> Task input:
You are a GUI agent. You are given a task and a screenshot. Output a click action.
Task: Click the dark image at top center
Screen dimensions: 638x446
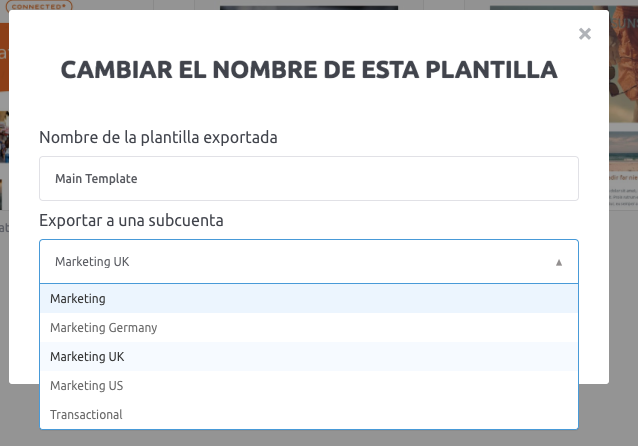pyautogui.click(x=309, y=8)
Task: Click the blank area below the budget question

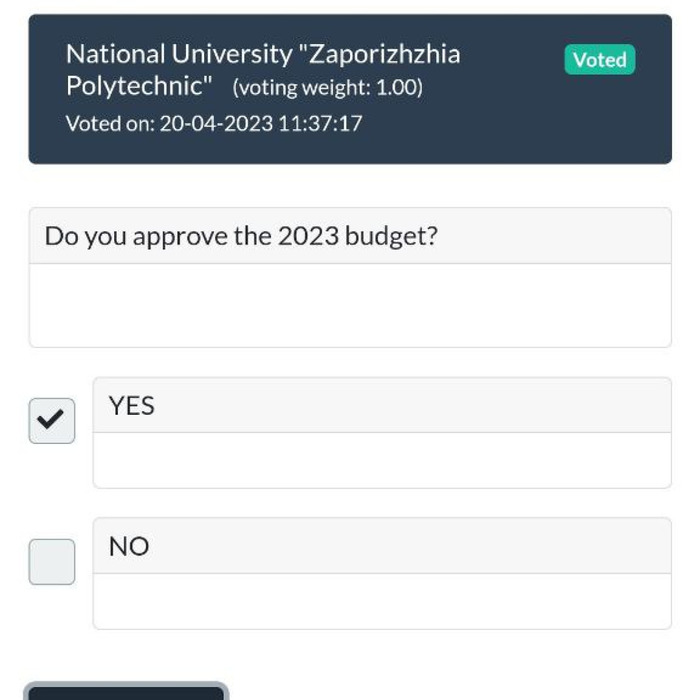Action: (x=350, y=305)
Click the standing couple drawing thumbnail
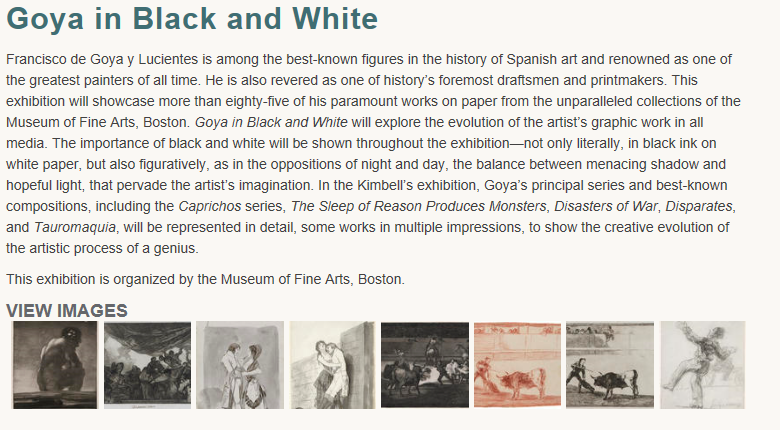780x442 pixels. [x=240, y=365]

> Work request: Would you repeat the entries exactly, but with no pictures?

> Response to the exercise:
You are a GUI agent. You are given a task and a screenshot. Output a click action.
Task: Click the dark image at top center
Screen dimensions: 638x446
pyautogui.click(x=309, y=8)
Task: Click the blank area below the budget question

Action: (x=350, y=305)
Click the standing couple drawing thumbnail
780x442 pixels. [x=240, y=365]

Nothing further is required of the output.